With T1 sequences, the use of longer TR partially resolves the SAR problem but entails longer imaging times as well as a decrease in the T1 weighting of sequences, which is not necessarily desirable.

By contrast, in gradient echo imaging, lower FA for given TR are used to reduce the SAR. To prevent accidental heating of tissues during scanning, the SAR must always be closely monitored to avoid exceeding the limits laid down by the FDA (Food and Drug Administration) (less than 1 °C in any tissue). This threshold is rarely reached at 1.5 T even using FSE sequences.

Therefore, since sequences can be modified and still yield high-quality images, the SAR is not an insurmountable problem for brain scanning at 3.0 T with the exception of foetal imaging; high-field imagers are thus unlikely to be used for the latter applications in the foreseeable future [12].

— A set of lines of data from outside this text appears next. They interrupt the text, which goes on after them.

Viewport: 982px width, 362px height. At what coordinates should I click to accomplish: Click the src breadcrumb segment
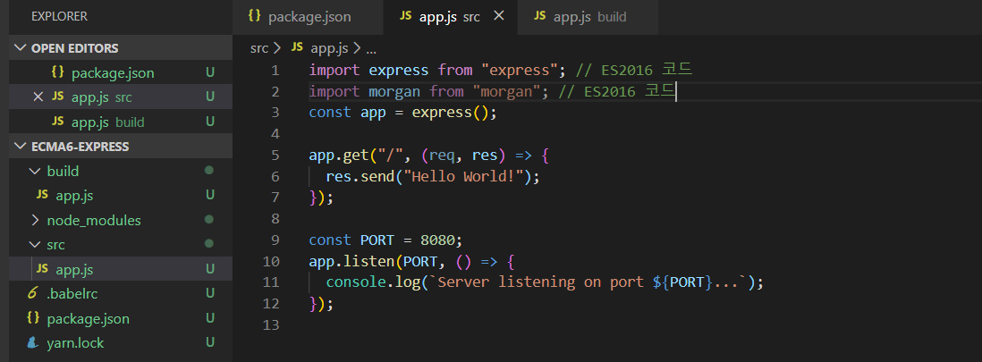coord(259,48)
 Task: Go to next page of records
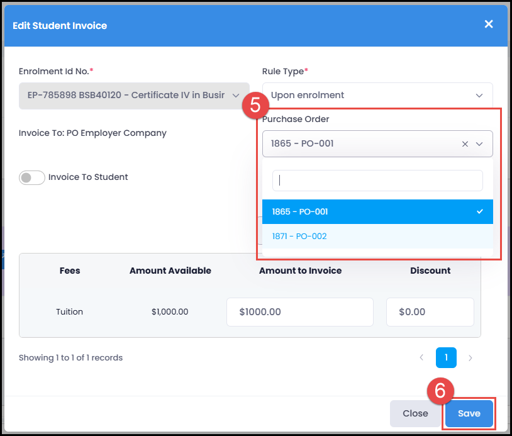click(x=470, y=358)
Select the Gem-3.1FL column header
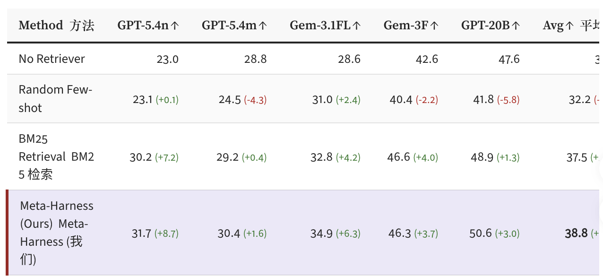The height and width of the screenshot is (276, 603). [x=325, y=26]
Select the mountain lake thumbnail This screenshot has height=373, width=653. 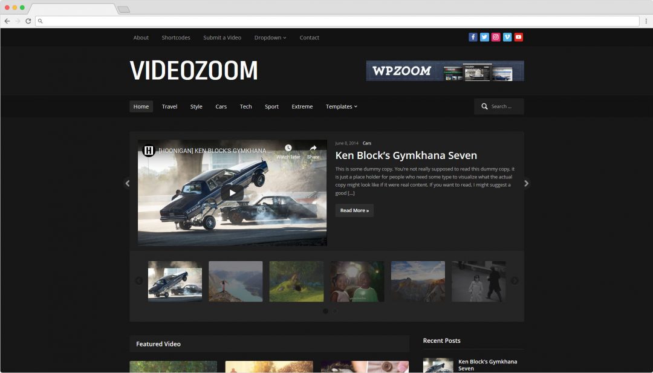236,281
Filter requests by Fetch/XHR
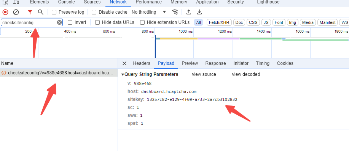 pos(219,22)
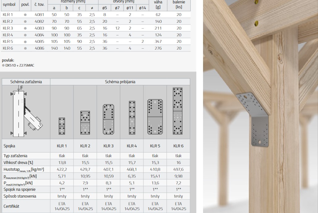
Task: Click the ETA 14/0425 certificate under KLR 6
Action: pyautogui.click(x=178, y=206)
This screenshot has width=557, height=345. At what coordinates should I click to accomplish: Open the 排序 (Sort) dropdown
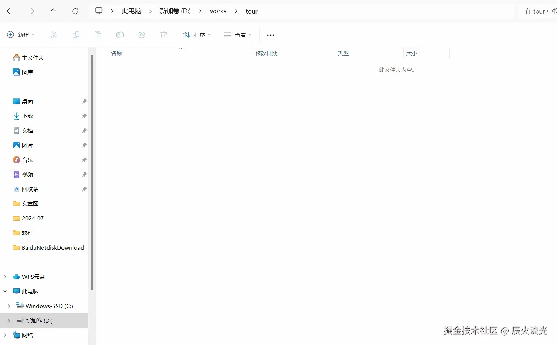point(197,35)
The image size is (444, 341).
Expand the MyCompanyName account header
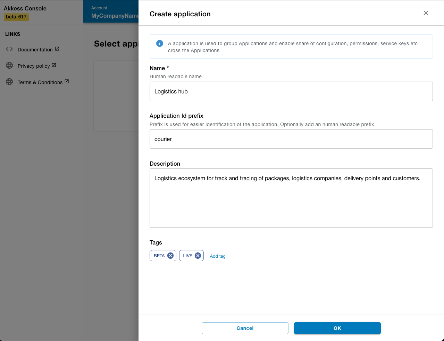pos(115,16)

The newer MR system designs are inherently more SAR efficient. While the earlier units were so RF intense as to require ‘patient cooling’ intervals between sequences in some cases, the more modern units and their protocols do not normally carry this risk. Limitations in the rate of RF energy deposition continue to place minor restrictions on the number of sections that can be acquired per TR period, thus some of the efficiency gains afforded by the potentially doubled signal intensity of 3.0 T units. The problem is much less severe with newer systems, and section reduction is currently a relatively minor concern also thanks to the increasing diffusion of parallel imaging with multichannel receiver coil arrays, which is becoming an integral part of high-field MR neuroimaging. This technique reduces the effects of SAR by means of a decreased RF exposure achieved by reducing the number of pulses required to obtain a given image with a set resolution. Although this entails an increase in dead time, it is partly offset by the greater SNR of 3.0 T systems. For this reason, high-field imaging is the ideal platform for parallel imaging because it helps to offset the low SNR of parallel imaging.

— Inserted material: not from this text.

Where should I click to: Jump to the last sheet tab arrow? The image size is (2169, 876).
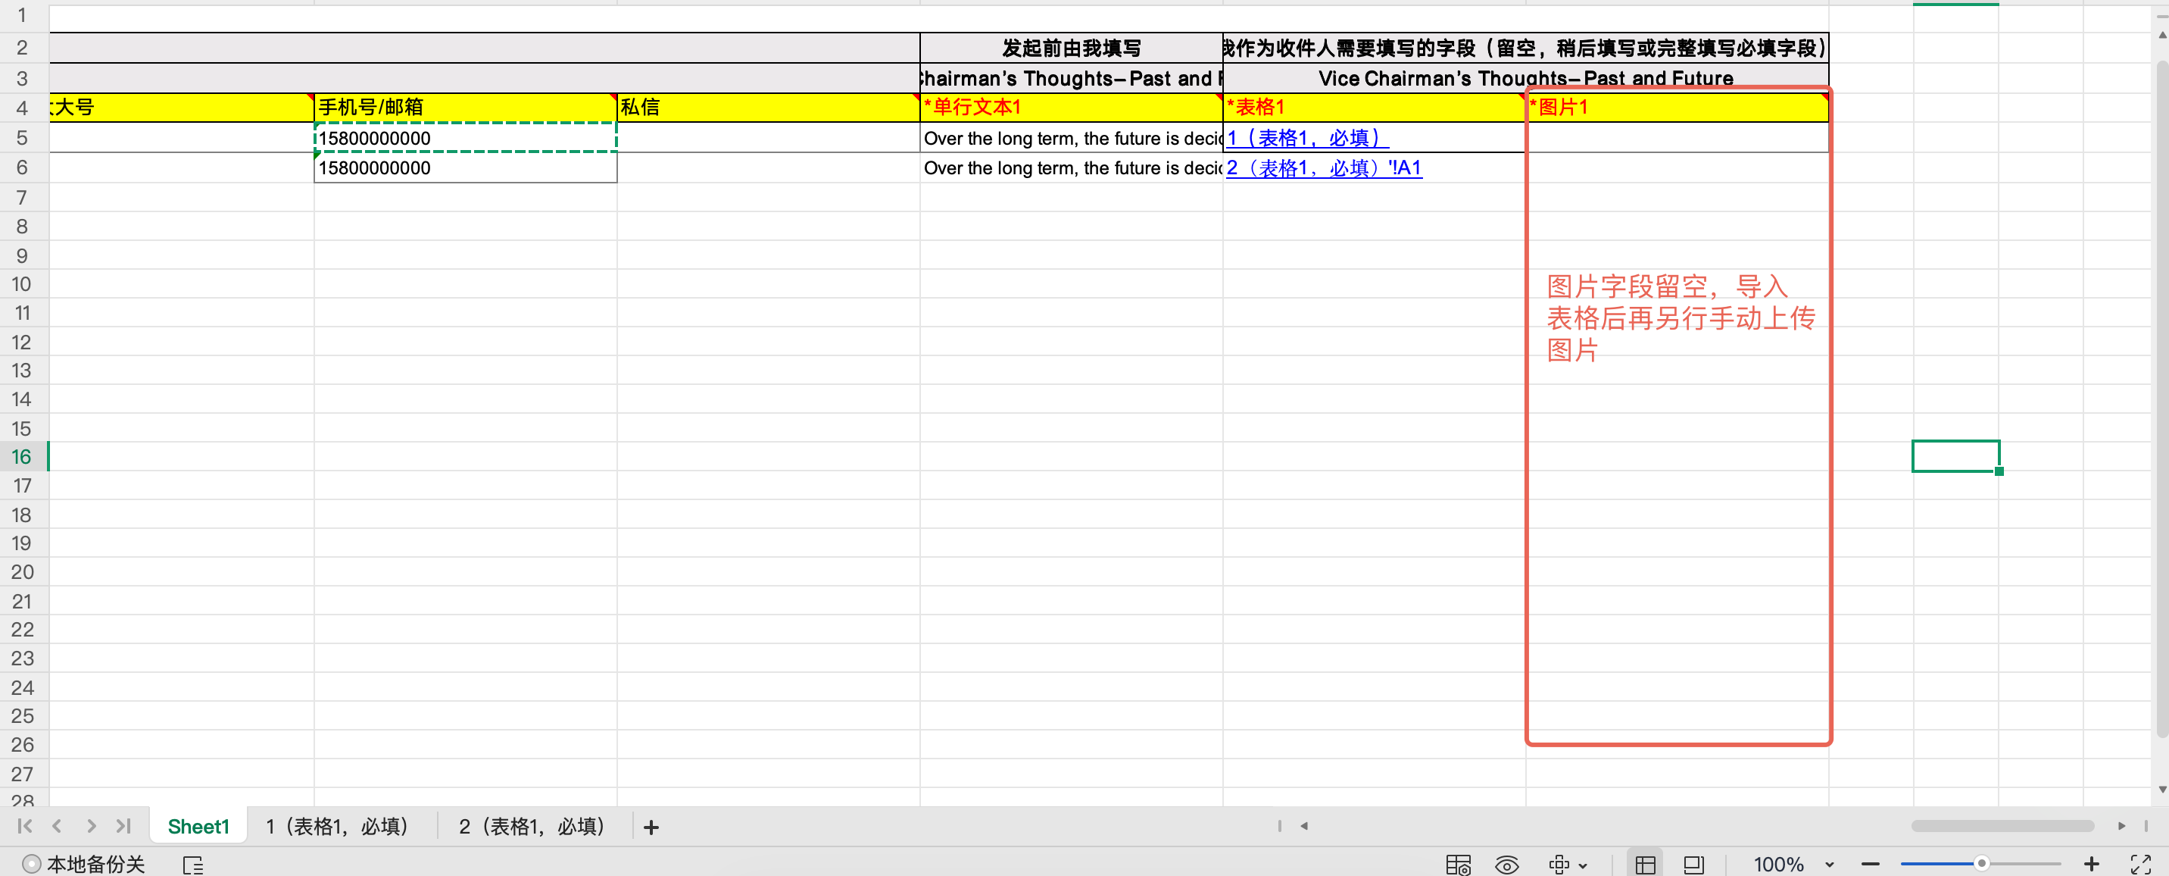pos(124,826)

Finally, modifications in pulse sequence design by several manufacturers should in the near future lead to RF limitations and section acquisition efficiency equal to or even slightly greater than those currently available with 1.5 T units [15, 16].

The acoustic noise generated by rapid gradient switching within the main magnetic field, which increases with field strength, is another considerable disadvantage of 3.0 T units. The noise is twice that generated in a 1.5 T MR system and may exceed 119 dB, especially with fast sequences like fast SE, fast gradient echo (FGE) and echoplanar imaging (EPI). However, this disadvantage can also be overcome relatively easily by using parallel imaging.

This phenomenon is connected with the distortion of the B ₁ field by the body of the subject in the tunnel when volume coils are used at high fields. In particular, as the field strength, and therefore the Larmor frequency, increases – while the wavelength decreases – body size becomes significant with respect to the wavelength of the radiation transmitted, particularly in the presence of a high dielectric constant of the body. This results in a change in the intensity of the signal, which will often exhibit a bright centre and relatively hypointense borders [17, 18].

Other disadvantages are increased vigilance required for patient screening, increased biological effects and increased cost of equipment purchase, installation, maintenance and operation [13, 14].